Three primary challenges are recognized in this project

The first
is to address the potential for data driven innovation that improves and strengthens the role of public transportation as an alternative to cars. The goal is to contribute towards an attractive and optimized public transportation which supports regional interaction with the users of this service. These users are invited to contribute through workshop discussions and assessments of new service alternatives. Actively being involved in such interaction should provide added value for users, in order to further promote involvement and contribution through data generation through the use of these new services.

The second is to support mobility in shared pathways and places in a sustainable way. This includes suggesting service support for e.g. biking, running and walking that supports exploration and promotion of points of interests relevant to the spaces that people in motion travel through and to. Such services are likely to be particularly dependant on user-generated data, and thus tackles the issue of what mechanisms are relevant to promote care from users.

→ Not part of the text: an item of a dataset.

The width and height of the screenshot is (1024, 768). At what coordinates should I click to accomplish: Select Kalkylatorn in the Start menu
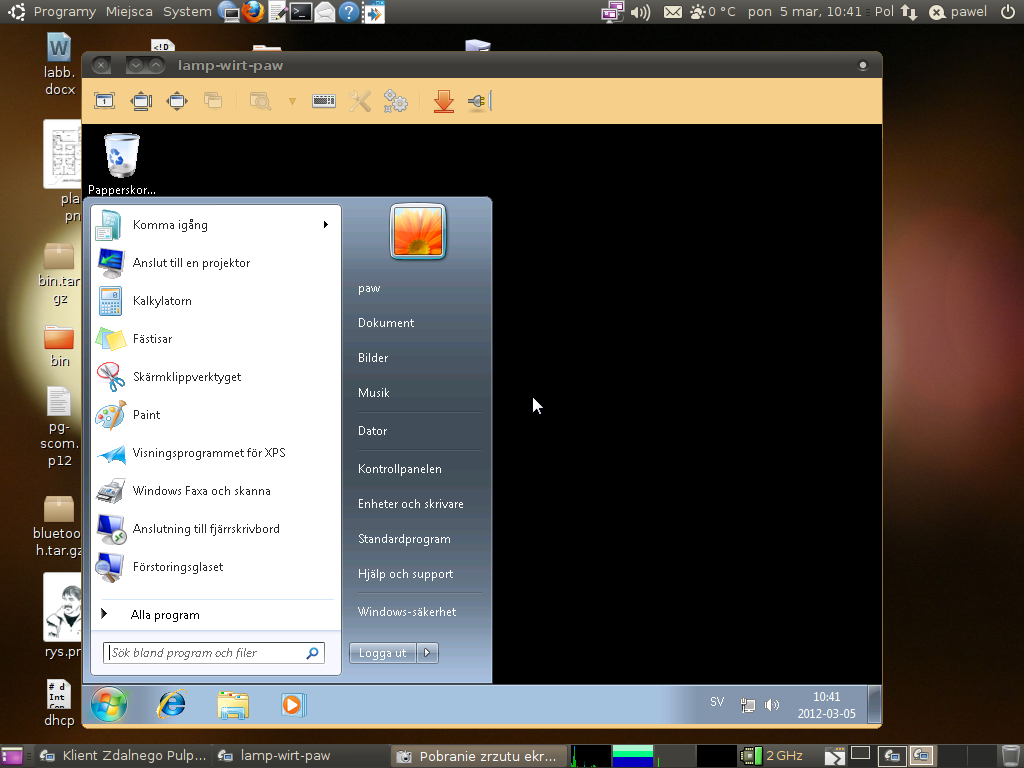[162, 301]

The third is to identify obstacles that remain to design and offer data driven services. Some of these obstacles include legacy IT systems, varying degrees of quality and precision in data that is collected, additional needs for storage and cloud services, security and integrity questions, lack of standardized communication and platforms, lock-in solutions, closed API:s, underdeveloped business models, and lack of political and legal support for collaborative innovation through shared open data. The practice perspective of the project holds close collaboration between the partners to develop specific solutions to these challenges as central, and subsequently strive towards establishing potential for generalization and contribution towards open data driven innovation beyond the project scope.